# [Excerpted text]
□ □ □ □ □ □ □

August 19, 2013
Irene McCarthy, Appellant,
Revocable Trust Agreement of Thomas J. McCarthy, et al., Respondents.
Ross, Judge Morrison County District Court File No. 49-CV-12-1037
George L. May, Law Office of George L. May, Woodbury, Minnesota (for appellant)
Francis J. Rondoni, Jeffrey D. Bores, Gary K. Luloff, Chestnut Cambronne, PA, Minneapolis, Minnesota (for respondents)
Considered and decided by Bjorkman, Presiding Judge; Ross, Judge; and Willis, Judge [*]
In this fraudulent-transfer dispute, Irene McCarthy challenges the district court's dismissal of her claims against the trustees and beneficiaries of a trust created by her deceased ex-husband, Thomas McCarthy, allegedly to avoid his written promises to pay her $500, 000. Irene asserts that her fraudulent-transfer claim should survive the trustees and beneficiaries' motion to dismiss for failure to state a claim because she alleged sufficient facts to demonstrate a fraudulent transfer, because Thomas and his estate are not necessary parties to this action, and because fraudulent-transfer actions should be treated as tort claims excluded from the probate code's statute of limitations. Because Irene was not a creditor and had no claim to the $500, 000 at the time she filed her claim, we affirm.
Irene and Thomas McCarthy were married in 1956 and divorced in 1973. See McCarthy v. McCarthy, 301 Minn. 270, 271, 222 N.W.2d 331, 332 (1974). Irene filed a civil suit alleging that she contracted with Thomas in March 1973 in contemplation of their divorce trial. Under the alleged contract, Irene agreed not to call certain witnesses that would describe his conduct during a business trip to Las Vegas and whose testimony might cost him his job. Irene alleges that, in exchange, Thomas agreed to bequeath $500, 000 to her, or, if she predeceased him, to their two children. The money would be due sooner than Thomas's death if Thomas lost his monetary interest in Cahill Land Company.

□ □ □ □ □ □ □

# [Data]
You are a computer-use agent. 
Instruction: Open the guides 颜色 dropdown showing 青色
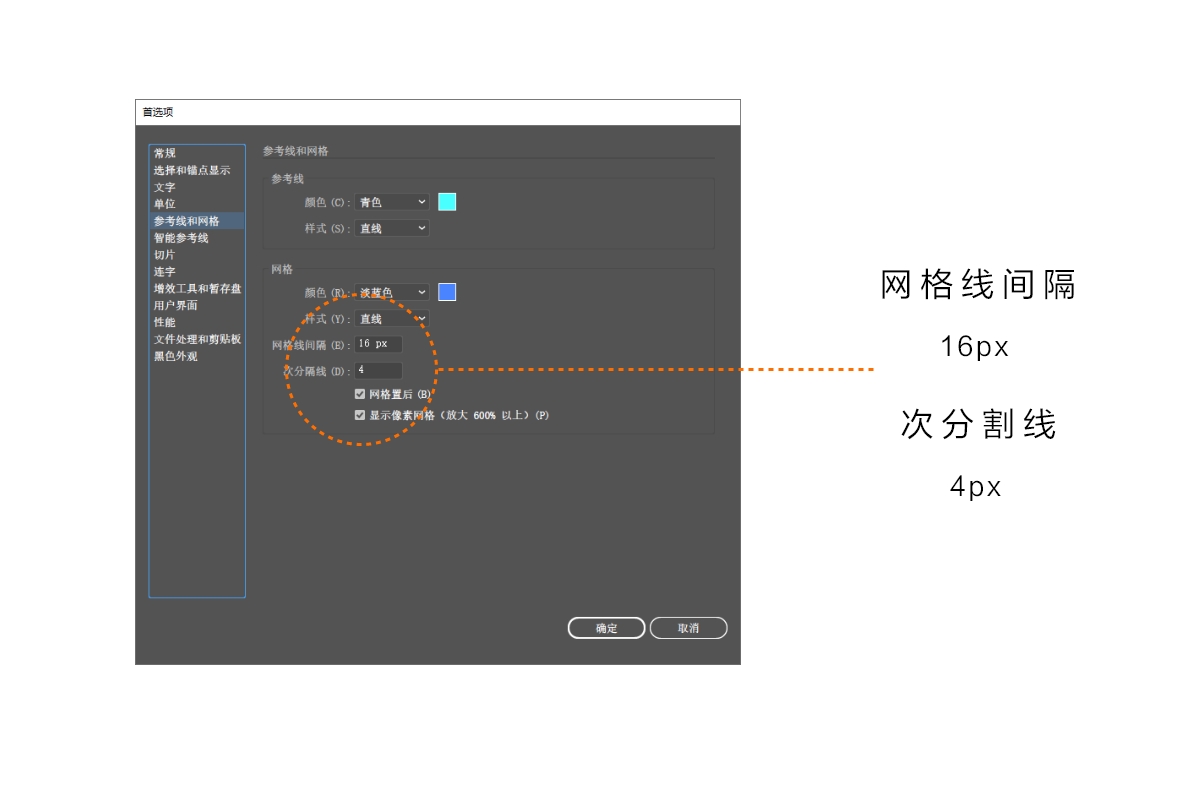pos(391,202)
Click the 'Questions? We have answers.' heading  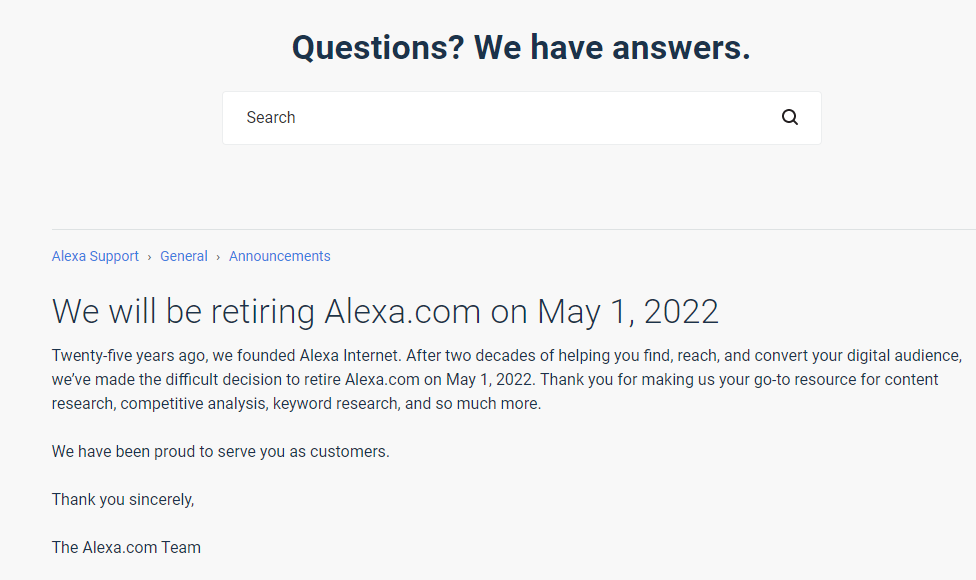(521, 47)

□ □ □ □ □ □ □

Render the court opinion's sentence "Irene and Thomas McCarthy were married in 1956 and divorced in 1973." in Spanish. The data comes from a source separate from the court opinion.

# [Solution to the exercise]
Irene y Thomas McCarthy se casaron en 1956 y se divorciaron en 1973.